How is this different from a browser extension like Lighthouse or axe DevTools?

They share the same axe-core engine, so the underlying checks overlap — but a browser extension tests one page at a time on your machine and returns technical output. WCAGsafe scans without any setup, explains each issue in plain English, adds enhanced checks beyond axe-core, can crawl multiple pages on paid plans, and produces a shareable report and certificate.

Will fixing the issues it finds make my website accessible?

Fixing them removes the most common and most-cited barriers, which is a large and important step. But full accessibility also depends on the manual factors above and on new content staying accessible over time. Treat the checker as your fast, repeatable baseline — not a one-time guarantee. WCAGsafe does not provide legal advice.

Can I check accessibility on a WordPress, Shopify, Wix, or Squarespace site?

Yes. The checker works on any public URL regardless of the platform — WordPress, Shopify, Wix, Squarespace, Webflow, or fully custom code. It reads the rendered page the way a browser does, so it tests the real HTML your visitors get, not the builder you used to create it. Platform-specific guides are on our blog for Wix, Shopify, and WordPress/WooCommerce.

How does WCAGsafe compare to WAVE, Lighthouse, or axe DevTools?

WAVE, Lighthouse, and axe DevTools are solid free tools aimed at developers — they annotate one page at a time and return technical output you interpret yourself. WCAGsafe uses the same axe-core engine under the hood, then adds plain-English explanations, enhanced checks beyond axe-core, multi-page crawling on paid plans, per-issue fix instructions, and a shareable report and certificate. If you are a developer who lives in DevTools, keep using them; if you want a clear answer and a fix list without reading spec numbers, this is built for that.

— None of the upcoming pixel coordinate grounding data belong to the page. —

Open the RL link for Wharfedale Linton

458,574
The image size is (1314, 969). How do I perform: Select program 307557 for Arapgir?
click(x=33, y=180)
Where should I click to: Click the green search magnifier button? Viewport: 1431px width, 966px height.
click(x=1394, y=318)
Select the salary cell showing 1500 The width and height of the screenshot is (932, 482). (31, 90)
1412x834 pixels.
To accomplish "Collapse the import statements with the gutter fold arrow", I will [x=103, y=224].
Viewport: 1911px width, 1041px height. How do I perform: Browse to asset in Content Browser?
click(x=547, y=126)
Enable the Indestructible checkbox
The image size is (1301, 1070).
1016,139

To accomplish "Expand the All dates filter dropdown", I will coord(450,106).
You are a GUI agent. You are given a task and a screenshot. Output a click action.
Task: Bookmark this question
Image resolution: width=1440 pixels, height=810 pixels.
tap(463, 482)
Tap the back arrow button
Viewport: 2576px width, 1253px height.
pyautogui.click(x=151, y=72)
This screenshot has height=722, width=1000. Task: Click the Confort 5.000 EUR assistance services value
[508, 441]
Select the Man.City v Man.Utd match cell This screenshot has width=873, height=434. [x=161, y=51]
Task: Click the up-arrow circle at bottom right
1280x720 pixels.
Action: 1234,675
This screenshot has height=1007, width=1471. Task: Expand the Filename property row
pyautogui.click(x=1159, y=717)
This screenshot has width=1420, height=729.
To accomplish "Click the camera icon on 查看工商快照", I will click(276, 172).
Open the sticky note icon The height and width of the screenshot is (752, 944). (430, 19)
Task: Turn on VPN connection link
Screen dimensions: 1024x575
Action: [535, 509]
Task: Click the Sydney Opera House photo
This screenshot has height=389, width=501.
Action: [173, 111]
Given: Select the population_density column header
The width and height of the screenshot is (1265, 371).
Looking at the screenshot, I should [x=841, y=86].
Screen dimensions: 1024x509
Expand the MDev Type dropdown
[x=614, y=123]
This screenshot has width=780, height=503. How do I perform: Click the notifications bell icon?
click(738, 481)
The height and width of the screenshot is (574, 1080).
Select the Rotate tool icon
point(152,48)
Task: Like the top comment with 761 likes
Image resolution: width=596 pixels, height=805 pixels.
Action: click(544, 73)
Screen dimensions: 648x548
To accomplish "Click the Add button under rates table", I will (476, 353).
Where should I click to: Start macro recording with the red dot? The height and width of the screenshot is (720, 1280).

How often should I run an accessibility check?

Any time your site changes — a new theme, a redesign, added pages, a new plugin or app, or fresh content — can introduce new accessibility issues. A good rhythm is to scan after every significant change and at least monthly. Paid plans include automated monthly monitoring that re-scans your site and emails you if a regression appears, so you are not relying on memory.